Don’t assume hanging with couples will turn you into a third wheel. “Divorced men and women need time to heal. Going out with couples can be a safe and fun thing to do,” says Ellen. And the bonus.  When you go out with a couple that has a great relationship, “you can observe what makes for a happy marriage,” she adds.

Ellen knows firsthand. Once she was back on the market, she spent a lot of time at the home of a happily married pair she knew. “I learned a lot from them about how to handle conflict and show affection,” she says. Maybe that made her more open to the romantic opportunity just around the corner—or, down the street, rather. “I met a man who was working one block from this couple’s house, and we ended up getting married.”

Susan Silver, a writer in New York City, also believes hanging out with paired-up pals has its fringe benefits. “Going out with couples is the best for meeting someone, because they’ll look around for you with no self-interest,” she notes. “And men tend to have more guy contacts.” (In fact, Silver went on several dates with buddies of her married male friends.) Besides, logging time at the home of a cozily married pair can ease your transition into the wide world of dating. “I am very grateful to my couple friends for bringing me along and inviting me to their homes for the weekend,” she continues. The challenge, of course, is to not spend too many nights wedged on a sofa between two marrieds, inhaling popcorn and watching Dancing with the Stars!

Selected Single Friends…But Try Going Out Alone

It sounds crazy and it sounds terrifying, but there are some very good reasons to consider holding your head up high and hitting that party/book reading/open mic night alone. Such as? The biggest pro is “you can do any activity you want—rather than stay home and miss it and wish you had gone,” says Sherry Alpert, a divorced executive in Canton, MA. “We singles who don’t have kids at home can use our freedom, which we have more of than couples because we’re not answering to anyone.”

Plus, planning your own itinerary means you’re more likely to stumble upon a like-minded partner.  You have more control finding someone to your liking if you choose the type of setting or event.  And when you go alone, you are much more likely to meet others, since you’re less reliant on your friends.”

That’s true even when you’re attending decidedly unromantic events.
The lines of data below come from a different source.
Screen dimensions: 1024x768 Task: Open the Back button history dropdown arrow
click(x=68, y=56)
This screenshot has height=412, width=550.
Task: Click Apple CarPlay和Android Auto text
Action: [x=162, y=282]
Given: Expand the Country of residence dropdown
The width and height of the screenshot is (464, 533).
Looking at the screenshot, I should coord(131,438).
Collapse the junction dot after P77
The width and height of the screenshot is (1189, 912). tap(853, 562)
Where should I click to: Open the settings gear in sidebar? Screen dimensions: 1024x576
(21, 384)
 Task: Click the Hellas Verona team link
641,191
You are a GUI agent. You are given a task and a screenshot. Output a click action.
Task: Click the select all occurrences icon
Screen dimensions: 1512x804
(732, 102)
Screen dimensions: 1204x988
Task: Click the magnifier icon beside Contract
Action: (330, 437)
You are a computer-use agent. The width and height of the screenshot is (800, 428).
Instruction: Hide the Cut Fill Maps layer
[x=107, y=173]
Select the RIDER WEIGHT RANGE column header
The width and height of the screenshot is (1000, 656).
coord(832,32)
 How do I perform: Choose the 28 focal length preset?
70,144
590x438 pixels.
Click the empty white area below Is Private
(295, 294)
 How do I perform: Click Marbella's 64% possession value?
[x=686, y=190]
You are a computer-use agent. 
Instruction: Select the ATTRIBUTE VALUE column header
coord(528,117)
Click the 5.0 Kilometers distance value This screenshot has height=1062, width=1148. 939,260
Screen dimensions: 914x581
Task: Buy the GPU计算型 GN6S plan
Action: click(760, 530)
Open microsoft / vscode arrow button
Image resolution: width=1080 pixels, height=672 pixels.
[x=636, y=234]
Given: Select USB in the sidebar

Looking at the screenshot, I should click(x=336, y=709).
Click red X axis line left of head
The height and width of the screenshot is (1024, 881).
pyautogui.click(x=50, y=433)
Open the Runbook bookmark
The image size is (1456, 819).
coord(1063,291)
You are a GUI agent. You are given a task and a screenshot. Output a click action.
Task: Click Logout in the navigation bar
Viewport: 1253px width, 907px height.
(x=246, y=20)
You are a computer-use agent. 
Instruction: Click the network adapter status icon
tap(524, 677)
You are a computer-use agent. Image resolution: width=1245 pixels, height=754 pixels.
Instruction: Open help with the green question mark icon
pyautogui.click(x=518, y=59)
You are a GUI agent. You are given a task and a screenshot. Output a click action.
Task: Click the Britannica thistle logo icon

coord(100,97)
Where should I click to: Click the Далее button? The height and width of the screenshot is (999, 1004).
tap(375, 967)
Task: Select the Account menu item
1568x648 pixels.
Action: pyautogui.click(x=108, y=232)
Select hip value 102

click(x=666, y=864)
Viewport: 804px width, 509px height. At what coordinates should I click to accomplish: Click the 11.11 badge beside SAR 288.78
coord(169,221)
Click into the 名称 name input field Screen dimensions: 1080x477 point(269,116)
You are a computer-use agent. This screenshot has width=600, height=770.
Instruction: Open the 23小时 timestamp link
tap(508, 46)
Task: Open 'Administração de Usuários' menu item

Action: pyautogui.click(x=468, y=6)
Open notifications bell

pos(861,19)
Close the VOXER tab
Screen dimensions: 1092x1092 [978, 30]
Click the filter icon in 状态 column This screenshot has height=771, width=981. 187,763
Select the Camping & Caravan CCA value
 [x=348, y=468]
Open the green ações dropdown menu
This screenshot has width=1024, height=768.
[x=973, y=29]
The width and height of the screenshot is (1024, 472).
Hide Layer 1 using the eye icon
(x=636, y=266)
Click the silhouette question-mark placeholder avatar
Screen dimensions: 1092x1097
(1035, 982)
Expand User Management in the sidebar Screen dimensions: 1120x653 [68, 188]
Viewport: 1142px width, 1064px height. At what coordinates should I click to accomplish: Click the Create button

Alpert happened upon someone special at, oddly enough, an acquaintance’s mother’s memorial service. “I certainly didn’t go to the memorial hoping to meet someone,” she says. “But we talked there, met each other afterward, and had a two-year relationship.”

So go ahead, venture out at least once without that security blanket of friends. Ask for a table for one. Chances are, you won’t be dining alone for long.